Difficile de trouver à travers l’Histoire un vêtement aussi représentatif d’une époque. La robe trapèze Courrèges, c’est le symbole des sixties, de la révolution sexuelle et de l’élégance française réunies. Créée en 1961 par le couturier André Courrèges et sa femme Coqueline, l’entreprise a traversé, non sans quelques accrocs, cinq décennies en conservant le même esprit et la "patte" d’André Courrèges. Le couple est resté impliqué dans la marque pendant cinquante ans, mais en 2011 celle-ci est finalement revendue à un couple de publicitaires.

L’effet d’une bombe

Très vite après la création de l’entreprise, les vêtements Courrèges rencontrent un grand succès. Leur design géométrique et avant-gardiste bouleverse la mode de l’époque avec l’apparition de la fameuse robe trapèze, de la minijupe, ou des bottes à semelles plates. Ces innovations répondent aux aspirations de la femme moderne des années 1960, plus libérée mais aussi plus active. Yves Saint Laurent lui-même comprend qu’André Courrèges vient de révolutionner la mode: "je m'enlisais dans l'élégance traditionnelle, Courrèges m'en a sorti. Sa collection est apparue comme une bombe. Après, plus rien n'était comme avant", dira-t-il. Les icônes féminines de l’époque participent à la renommée de la marque. Brigitte Bardot, Catherine Deneuve et surtout Françoise Hardy craquent pour les créations épurées du couturier.
Mais très vite, l’entreprise est confrontée à la concurrence issue de la révolution industrielle. Les créations Courrèges sont, au grand dam de leur créateur, copiées dans de nombreux pays. Furieux, André Courrèges boudera un temps les podiums pour se consacrer au prêt-à-porter de luxe plus abordable. Pour ce faire, il ouvre en 1968 une usine dans sa ville natale de Pau.

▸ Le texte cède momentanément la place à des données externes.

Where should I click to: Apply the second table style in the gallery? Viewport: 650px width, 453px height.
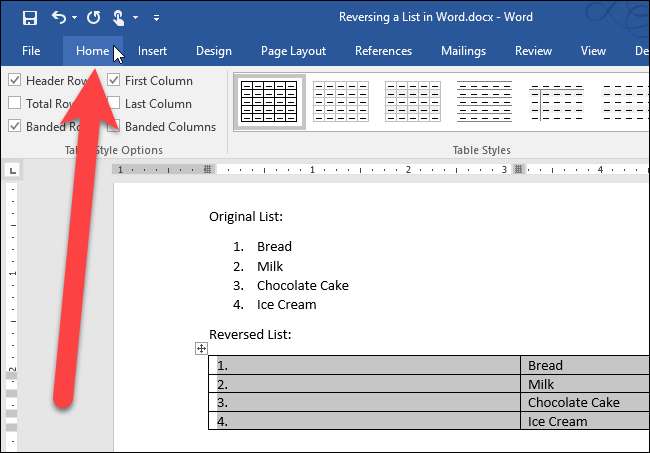coord(340,101)
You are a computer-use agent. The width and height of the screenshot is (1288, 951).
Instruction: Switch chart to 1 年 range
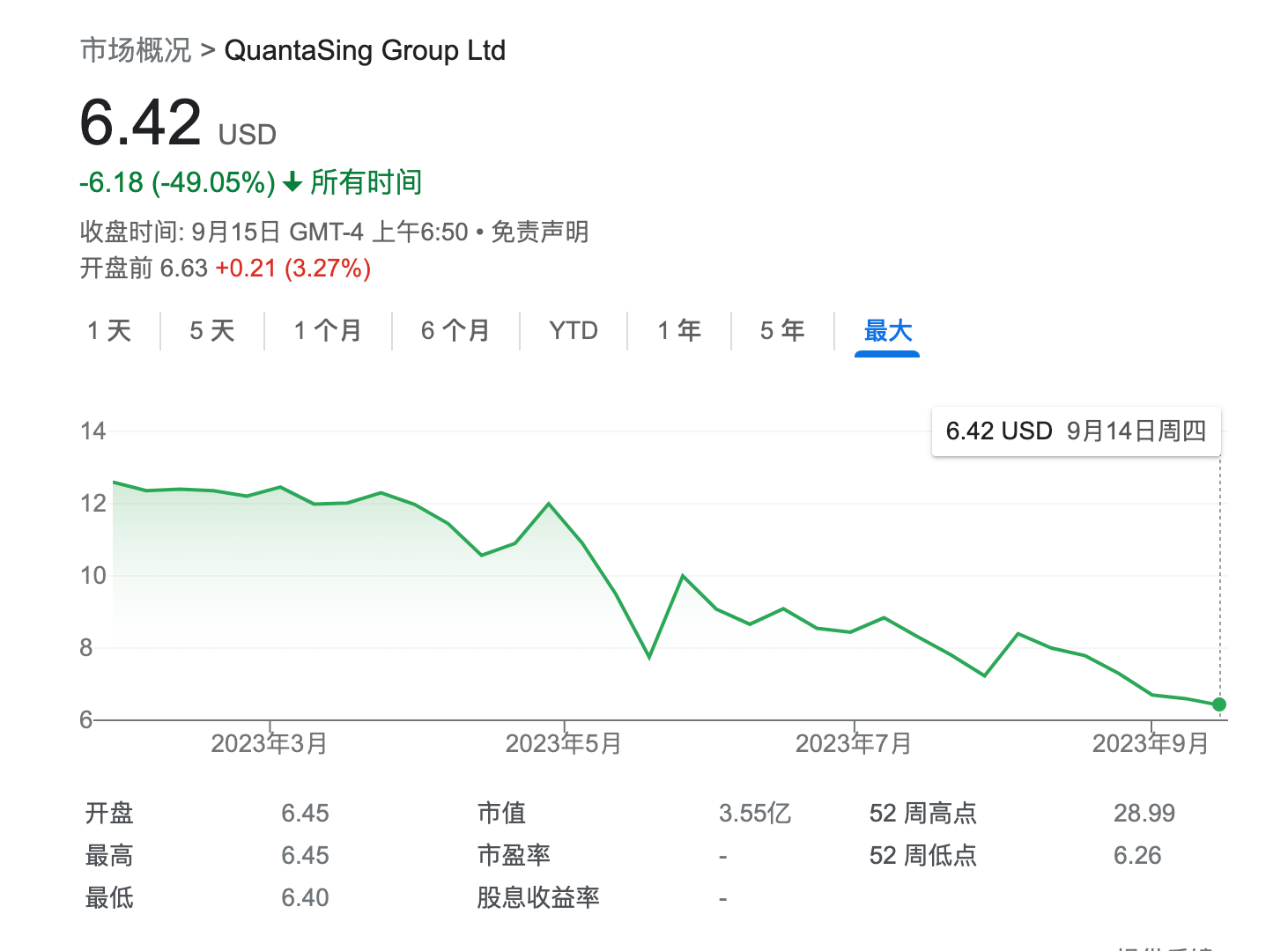click(x=679, y=331)
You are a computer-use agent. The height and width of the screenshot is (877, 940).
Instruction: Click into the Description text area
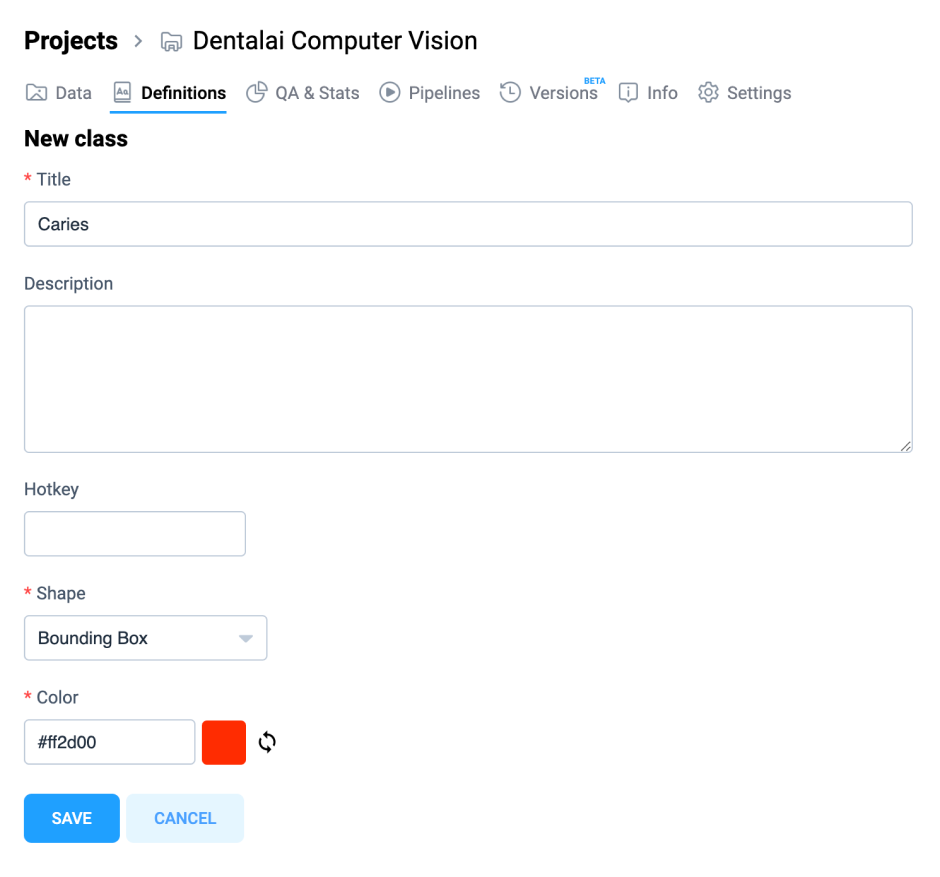[x=468, y=379]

Courrèges tombe dans l’oubli

L’éclosion des nouvelles puissances industrielles, notamment en Asie, et la crise des années 1970 touchent durement Courrèges. L’entreprise tente de se diversifier, lance une gamme de parfums en 1979, mais n’arrive plus à suivre le rythme imposé par la concurrence: "nous avions un taux horaire de 120 francs à Pau contre 0,80 franc à Taiwan", expliquait Coqueline Courrèges à Libération.
En 1983, le groupe Japonais Itokin devient l’actionnaire majoritaire de la marque. Cette prise de pouvoir est désastreuse. Le couple Courrèges et son nouveau dirigeant nippon ne s’entendent pas du tout sur la gestion de l’entreprise. Les ambitions artistiques de l’un se heurtent aux impératifs économiques de l’autre. En 1986, André Courrèges est même déchu de son titre de "grand couturier" faute de n’avoir présenté aucune nouvelle collection en un an. Après plus de dix ans de combat, Coqueline Courrèges réussit en 1994 à reprendre le contrôle de la société. La marque retrouve le chemin des podiums en 2002pour un seul défilé, l’entreprise les considérant trop coûteux et peu rentables. A l’aube des années 2010, la marque peine à joindre les deux bouts, André Courrèges a alors 87 ans et s’est retiré du monde de la mode depuis 1996, son épouse en a 75 et cherche un repreneur. Plusieurs géants du luxe tels LVMH ou PPR lui font des propositions. Mais à la surprise générale, ce sont deux jeunes entrepreneurs, Jacques Bungert et Frédéric Torloting, qui raflent la mise en 2011, malgré une offre réputée moins importante: "c’est avant tout l’histoire d’une rencontre", confiait alors l’entreprise à FranceSoir, "Coqueline Courrèges voulait transmettre son entreprise plus que la revendre".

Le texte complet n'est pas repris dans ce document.